Collected data
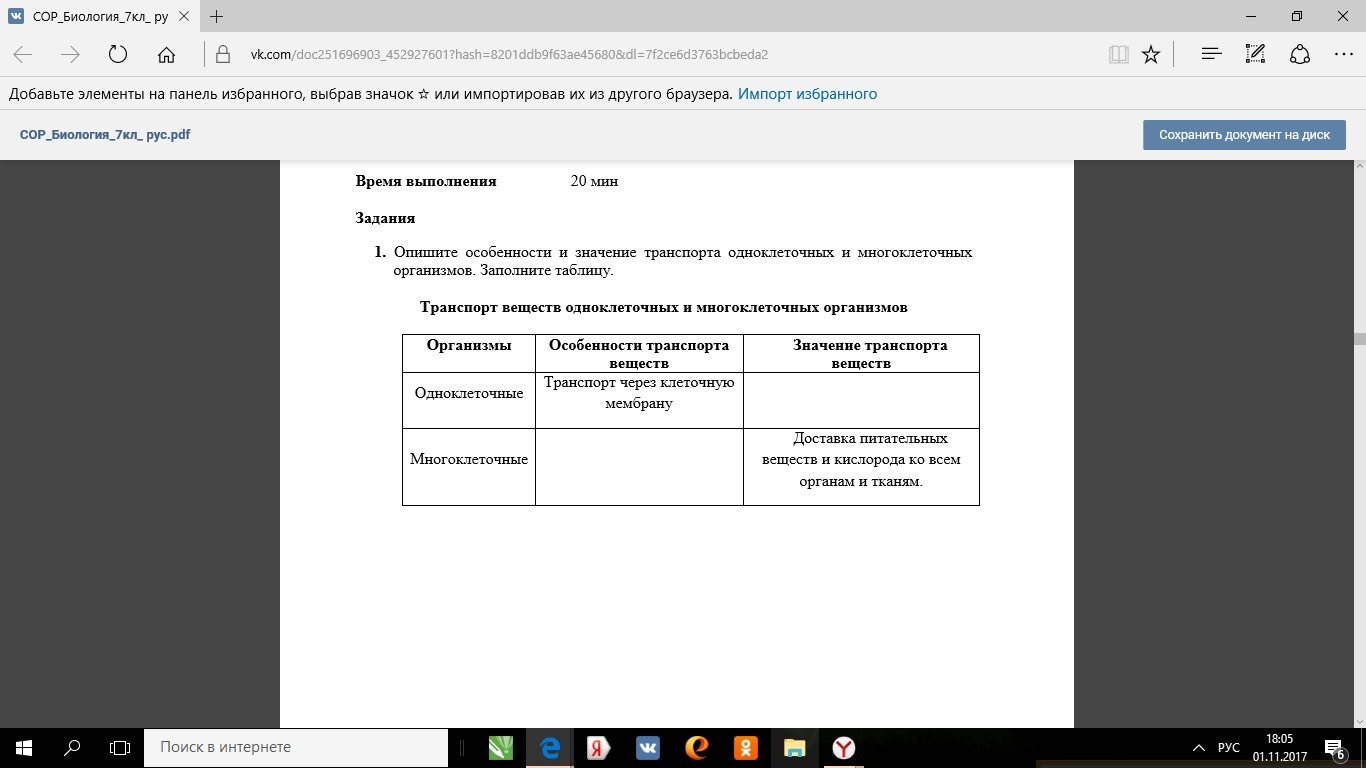This screenshot has width=1366, height=768.
Task: Open the Windows Start menu
Action: pos(24,747)
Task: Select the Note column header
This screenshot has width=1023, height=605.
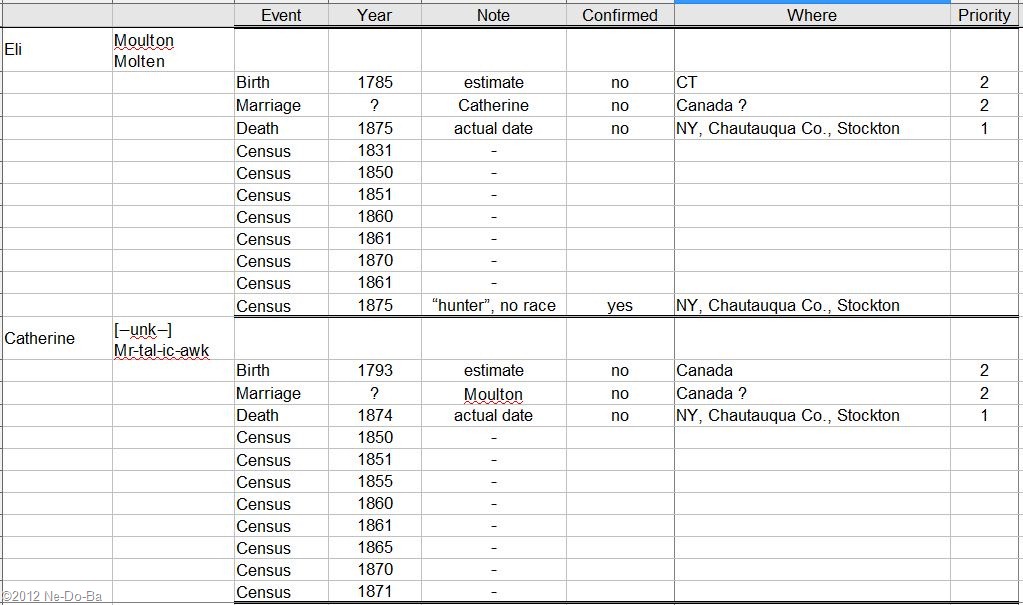Action: pyautogui.click(x=493, y=15)
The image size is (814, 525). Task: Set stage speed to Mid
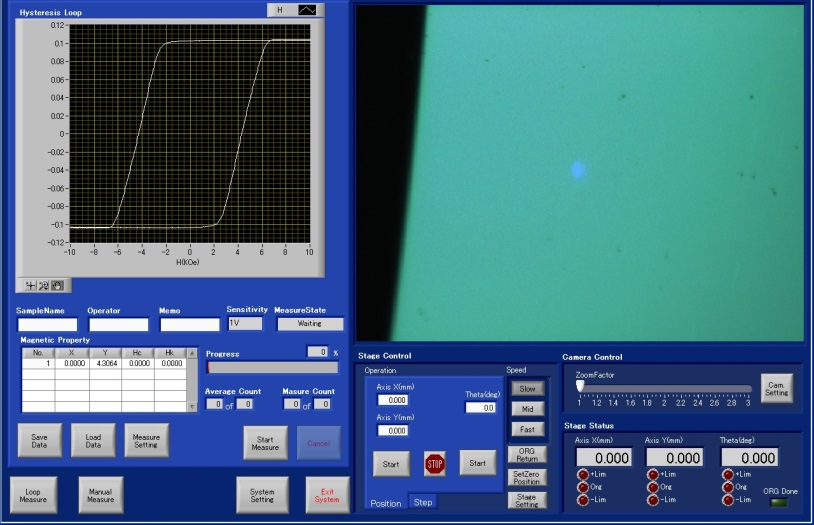tap(527, 408)
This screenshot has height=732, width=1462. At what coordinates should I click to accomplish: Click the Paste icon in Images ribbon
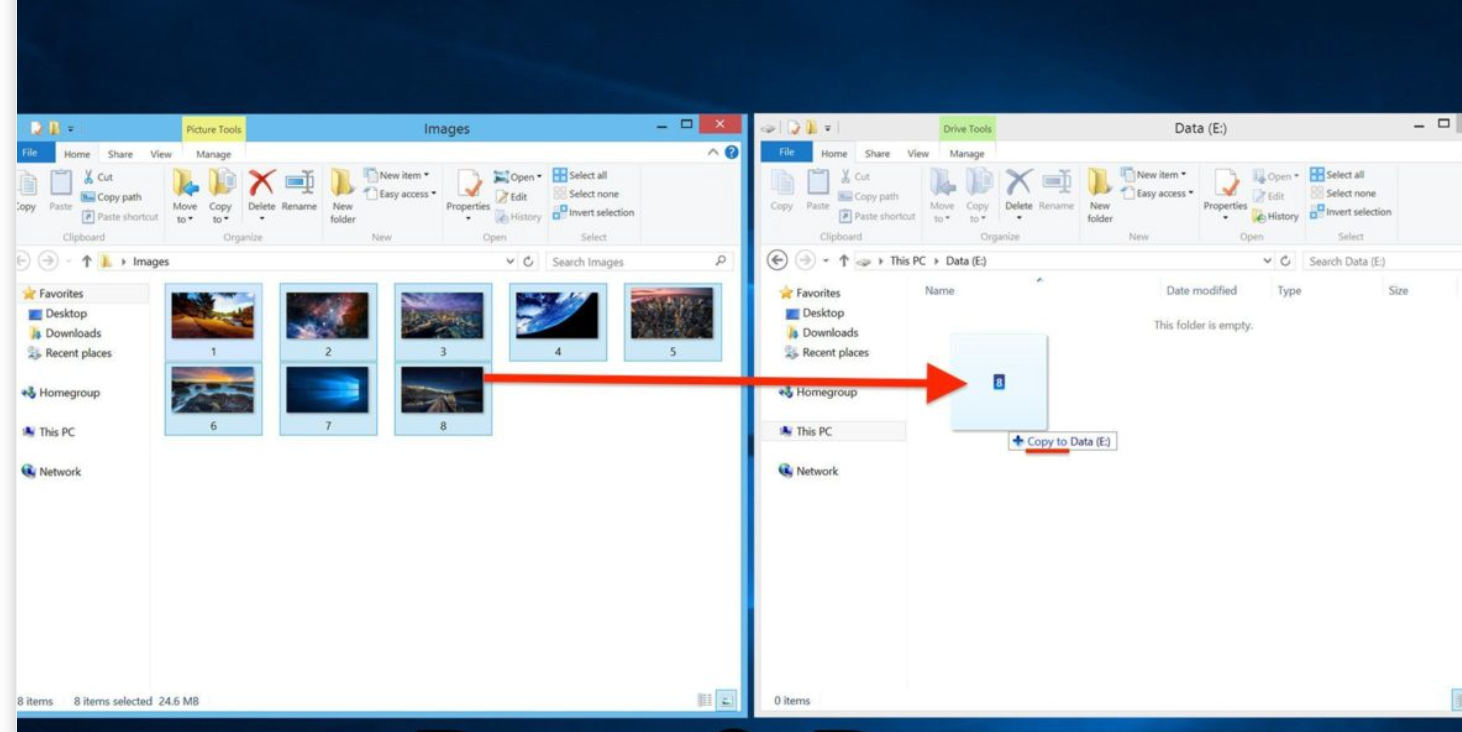tap(61, 190)
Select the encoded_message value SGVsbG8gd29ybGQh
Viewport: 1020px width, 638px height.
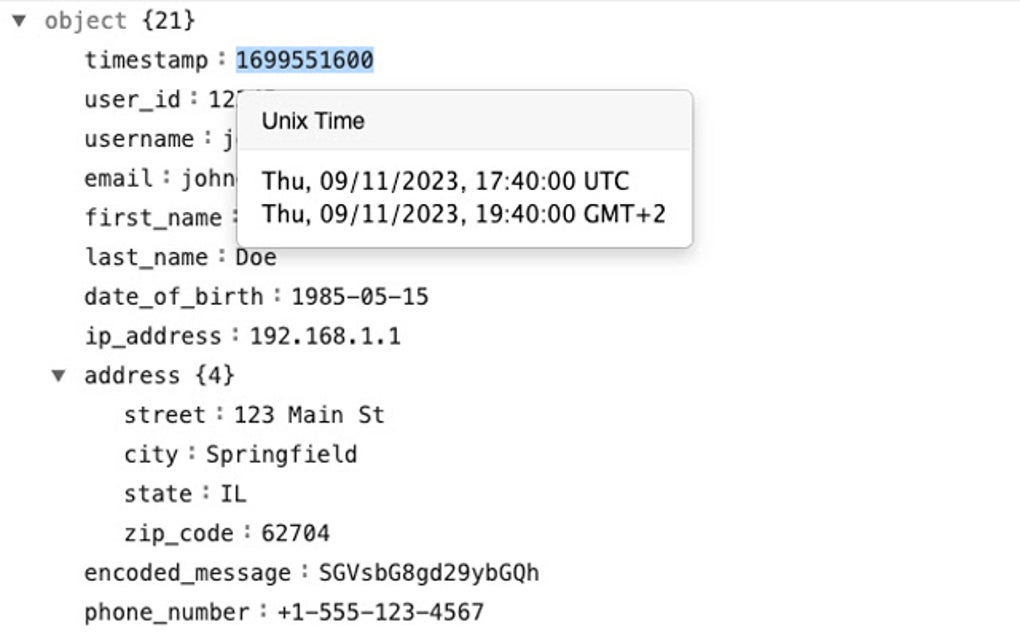click(x=429, y=573)
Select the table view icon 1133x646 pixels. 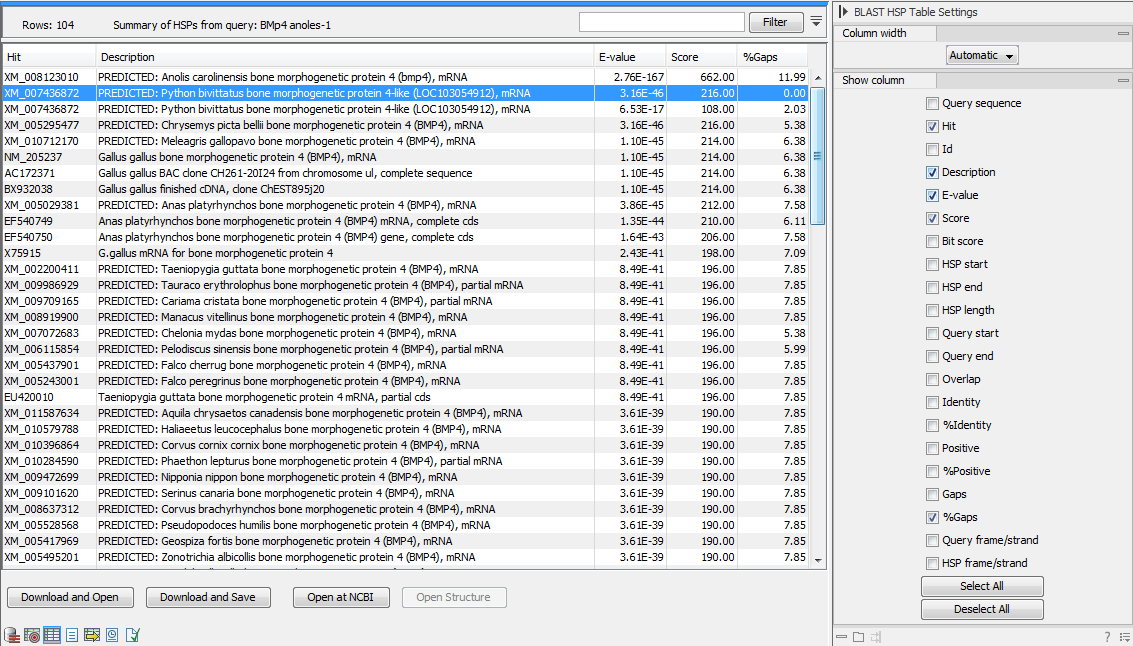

What the task asks
Print once more, exactly, the lines from the one with "Task: Select the Note column header" through the last line of the data, both ends included, without any pictures.

Completed exercise
Task: Select the Note column header
This screenshot has width=1023, height=605.
Action: pyautogui.click(x=493, y=15)
The image size is (814, 525). Task: Set stage speed to Mid
tap(527, 408)
This screenshot has height=732, width=1462. At what coordinates should I click to accomplish: Click the Paste icon in Images ribbon
tap(61, 190)
Select the encoded_message value SGVsbG8gd29ybGQh
Viewport: 1020px width, 638px height.
click(x=429, y=573)
Select the table view icon 1133x646 pixels. 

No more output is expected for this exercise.